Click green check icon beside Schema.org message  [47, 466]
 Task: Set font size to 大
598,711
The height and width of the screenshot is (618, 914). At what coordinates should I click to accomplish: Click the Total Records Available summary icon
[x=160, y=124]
- - -
■ Exercise prompt: Reproduce the data in full, exactly as presented.

■ Exercise output:
Click green check icon beside Schema.org message  [47, 466]
 Task: Set font size to 大
598,711
The height and width of the screenshot is (618, 914). At what coordinates should I click to accomplish: Click the Total Records Available summary icon
[x=160, y=124]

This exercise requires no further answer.